#### TASK DIRECTIONS:
Rewrite the records below, replacing "Identify" with "Find" and leaving everything else unchanged.

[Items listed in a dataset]

* * * * * * *

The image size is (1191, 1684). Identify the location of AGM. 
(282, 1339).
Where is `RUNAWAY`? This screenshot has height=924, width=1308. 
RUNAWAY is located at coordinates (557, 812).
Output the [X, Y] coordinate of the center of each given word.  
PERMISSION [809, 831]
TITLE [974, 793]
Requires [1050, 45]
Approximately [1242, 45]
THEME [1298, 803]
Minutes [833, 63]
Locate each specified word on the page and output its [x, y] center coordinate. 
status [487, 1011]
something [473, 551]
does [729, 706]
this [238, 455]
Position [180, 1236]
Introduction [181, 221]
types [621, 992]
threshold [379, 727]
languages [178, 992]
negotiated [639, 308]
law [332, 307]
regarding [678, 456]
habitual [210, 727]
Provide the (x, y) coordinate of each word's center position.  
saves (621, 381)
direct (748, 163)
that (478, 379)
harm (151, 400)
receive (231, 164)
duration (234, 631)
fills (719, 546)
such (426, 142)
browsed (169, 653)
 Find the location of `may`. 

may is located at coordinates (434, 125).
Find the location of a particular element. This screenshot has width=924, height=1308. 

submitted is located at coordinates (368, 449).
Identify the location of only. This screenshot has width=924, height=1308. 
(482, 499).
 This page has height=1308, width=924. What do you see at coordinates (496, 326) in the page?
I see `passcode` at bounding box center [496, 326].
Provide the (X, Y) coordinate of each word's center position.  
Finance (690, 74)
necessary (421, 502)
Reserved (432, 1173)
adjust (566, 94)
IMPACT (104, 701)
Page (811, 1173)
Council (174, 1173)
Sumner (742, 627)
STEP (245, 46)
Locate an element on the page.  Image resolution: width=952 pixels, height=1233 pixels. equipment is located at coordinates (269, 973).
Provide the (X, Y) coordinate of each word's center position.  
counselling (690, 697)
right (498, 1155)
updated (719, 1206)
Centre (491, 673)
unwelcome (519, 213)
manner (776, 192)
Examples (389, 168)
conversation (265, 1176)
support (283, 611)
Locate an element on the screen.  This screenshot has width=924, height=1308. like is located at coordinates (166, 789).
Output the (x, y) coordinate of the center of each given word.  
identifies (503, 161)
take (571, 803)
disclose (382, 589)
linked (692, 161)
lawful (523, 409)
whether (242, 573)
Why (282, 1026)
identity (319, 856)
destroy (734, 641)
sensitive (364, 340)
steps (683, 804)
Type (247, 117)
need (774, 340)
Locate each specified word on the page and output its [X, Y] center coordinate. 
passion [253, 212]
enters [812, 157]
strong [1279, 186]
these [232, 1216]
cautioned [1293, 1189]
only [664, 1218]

* * * * * * *

#### RESPONSE TO THE EXERCISE:
The image size is (1191, 1684). Find the location of AGM. 
(282, 1339).
Where is `RUNAWAY`? This screenshot has height=924, width=1308. 
RUNAWAY is located at coordinates (557, 812).
Output the [X, Y] coordinate of the center of each given word.  
PERMISSION [809, 831]
TITLE [974, 793]
Requires [1050, 45]
Approximately [1242, 45]
THEME [1298, 803]
Minutes [833, 63]
Locate each specified word on the page and output its [x, y] center coordinate. 
status [487, 1011]
something [473, 551]
does [729, 706]
this [238, 455]
Position [180, 1236]
Introduction [181, 221]
types [621, 992]
threshold [379, 727]
languages [178, 992]
negotiated [639, 308]
law [332, 307]
regarding [678, 456]
habitual [210, 727]
Provide the (x, y) coordinate of each word's center position.  
saves (621, 381)
direct (748, 163)
that (478, 379)
harm (151, 400)
receive (231, 164)
duration (234, 631)
fills (719, 546)
such (426, 142)
browsed (169, 653)
 Find the location of `may`. 

may is located at coordinates (434, 125).
Find the location of a particular element. This screenshot has width=924, height=1308. 

submitted is located at coordinates (368, 449).
Find the location of only. This screenshot has width=924, height=1308. 
(482, 499).
 This page has height=1308, width=924. What do you see at coordinates (496, 326) in the page?
I see `passcode` at bounding box center [496, 326].
Provide the (X, Y) coordinate of each word's center position.  
Finance (690, 74)
necessary (421, 502)
Reserved (432, 1173)
adjust (566, 94)
IMPACT (104, 701)
Page (811, 1173)
Council (174, 1173)
Sumner (742, 627)
STEP (245, 46)
Locate an element on the page.  Image resolution: width=952 pixels, height=1233 pixels. equipment is located at coordinates (269, 973).
Provide the (X, Y) coordinate of each word's center position.  
counselling (690, 697)
right (498, 1155)
updated (719, 1206)
Centre (491, 673)
unwelcome (519, 213)
manner (776, 192)
Examples (389, 168)
conversation (265, 1176)
support (283, 611)
Locate an element on the screen.  This screenshot has width=924, height=1308. like is located at coordinates (166, 789).
Output the (x, y) coordinate of the center of each given word.  
identifies (503, 161)
take (571, 803)
disclose (382, 589)
linked (692, 161)
lawful (523, 409)
whether (242, 573)
Why (282, 1026)
identity (319, 856)
destroy (734, 641)
sensitive (364, 340)
steps (683, 804)
Type (247, 117)
need (774, 340)
Locate each specified word on the page and output its [X, Y] center coordinate. 
passion [253, 212]
enters [812, 157]
strong [1279, 186]
these [232, 1216]
cautioned [1293, 1189]
only [664, 1218]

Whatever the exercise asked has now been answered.